Saved entries
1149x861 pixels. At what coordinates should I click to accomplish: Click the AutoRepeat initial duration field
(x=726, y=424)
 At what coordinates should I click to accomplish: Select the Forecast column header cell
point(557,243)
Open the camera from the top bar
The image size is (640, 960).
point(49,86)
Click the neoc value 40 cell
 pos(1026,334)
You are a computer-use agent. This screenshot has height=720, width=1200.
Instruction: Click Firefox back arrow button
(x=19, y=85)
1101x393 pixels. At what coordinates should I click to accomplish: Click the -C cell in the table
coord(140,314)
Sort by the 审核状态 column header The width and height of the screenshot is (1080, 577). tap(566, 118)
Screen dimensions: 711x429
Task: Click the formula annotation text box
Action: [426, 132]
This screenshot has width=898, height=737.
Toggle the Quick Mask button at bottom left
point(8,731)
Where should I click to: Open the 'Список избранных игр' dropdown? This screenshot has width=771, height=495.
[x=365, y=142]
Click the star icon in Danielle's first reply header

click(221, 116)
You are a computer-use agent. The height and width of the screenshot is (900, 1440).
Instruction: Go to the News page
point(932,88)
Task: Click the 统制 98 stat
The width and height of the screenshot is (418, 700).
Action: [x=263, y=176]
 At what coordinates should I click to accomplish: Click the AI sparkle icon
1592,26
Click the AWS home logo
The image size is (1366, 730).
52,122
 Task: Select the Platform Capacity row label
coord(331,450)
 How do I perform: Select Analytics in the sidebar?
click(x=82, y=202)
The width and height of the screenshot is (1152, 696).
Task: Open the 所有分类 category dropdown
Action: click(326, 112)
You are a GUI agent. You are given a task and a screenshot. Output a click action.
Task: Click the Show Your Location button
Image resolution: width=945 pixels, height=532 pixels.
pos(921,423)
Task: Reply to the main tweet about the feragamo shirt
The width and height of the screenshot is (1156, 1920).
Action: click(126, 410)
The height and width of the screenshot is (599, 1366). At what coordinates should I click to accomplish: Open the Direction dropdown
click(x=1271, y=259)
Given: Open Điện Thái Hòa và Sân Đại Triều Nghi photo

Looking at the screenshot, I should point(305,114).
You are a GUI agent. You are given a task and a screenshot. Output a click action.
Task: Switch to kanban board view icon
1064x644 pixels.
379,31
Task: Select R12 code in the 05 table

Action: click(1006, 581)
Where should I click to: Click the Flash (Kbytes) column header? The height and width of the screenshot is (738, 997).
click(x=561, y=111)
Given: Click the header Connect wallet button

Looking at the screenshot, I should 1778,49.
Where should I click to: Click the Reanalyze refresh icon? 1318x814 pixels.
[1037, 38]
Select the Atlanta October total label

• **WORK INSTRUCTIONS**:
What is needed is an exact copy of all the records.

• **OUTPUT BELOW**:
1149x861 pixels. At what coordinates should I click to accomplish: Click the AutoRepeat initial duration field
(x=726, y=424)
 At what coordinates should I click to accomplish: Select the Forecast column header cell
point(557,243)
Open the camera from the top bar
The image size is (640, 960).
point(49,86)
Click the neoc value 40 cell
 pos(1026,334)
You are a computer-use agent. This screenshot has height=720, width=1200.
Instruction: Click Firefox back arrow button
(x=19, y=85)
1101x393 pixels. At what coordinates should I click to accomplish: Click the -C cell in the table
coord(140,314)
Sort by the 审核状态 column header The width and height of the screenshot is (1080, 577). tap(566, 118)
Screen dimensions: 711x429
Task: Click the formula annotation text box
Action: [426, 132]
This screenshot has width=898, height=737.
Toggle the Quick Mask button at bottom left
point(8,731)
Where should I click to: Open the 'Список избранных игр' dropdown? This screenshot has width=771, height=495.
[x=365, y=142]
Click the star icon in Danielle's first reply header

click(221, 116)
You are a computer-use agent. The height and width of the screenshot is (900, 1440).
Instruction: Go to the News page
point(932,88)
Task: Click the 统制 98 stat
The width and height of the screenshot is (418, 700).
Action: [x=263, y=176]
 At what coordinates should I click to accomplish: Click the AI sparkle icon
1592,26
Click the AWS home logo
The image size is (1366, 730).
52,122
 Task: Select the Platform Capacity row label
coord(331,450)
 How do I perform: Select Analytics in the sidebar?
click(x=82, y=202)
The width and height of the screenshot is (1152, 696).
Task: Open the 所有分类 category dropdown
Action: click(326, 112)
You are a GUI agent. You are given a task and a screenshot. Output a click action.
Task: Click the Show Your Location button
Image resolution: width=945 pixels, height=532 pixels.
pos(921,423)
Task: Reply to the main tweet about the feragamo shirt
The width and height of the screenshot is (1156, 1920).
Action: click(126, 410)
The height and width of the screenshot is (599, 1366). At what coordinates should I click to accomplish: Open the Direction dropdown
click(x=1271, y=259)
Given: Open Điện Thái Hòa và Sân Đại Triều Nghi photo

Looking at the screenshot, I should point(305,114).
You are a GUI agent. You are given a task and a screenshot. Output a click action.
Task: Switch to kanban board view icon
1064x644 pixels.
379,31
Task: Select R12 code in the 05 table

Action: click(1006, 581)
Where should I click to: Click the Flash (Kbytes) column header? The height and width of the screenshot is (738, 997).
click(x=561, y=111)
Given: Click the header Connect wallet button

Looking at the screenshot, I should 1778,49.
Where should I click to: Click the Reanalyze refresh icon? 1318x814 pixels.
[1037, 38]
Select the Atlanta October total label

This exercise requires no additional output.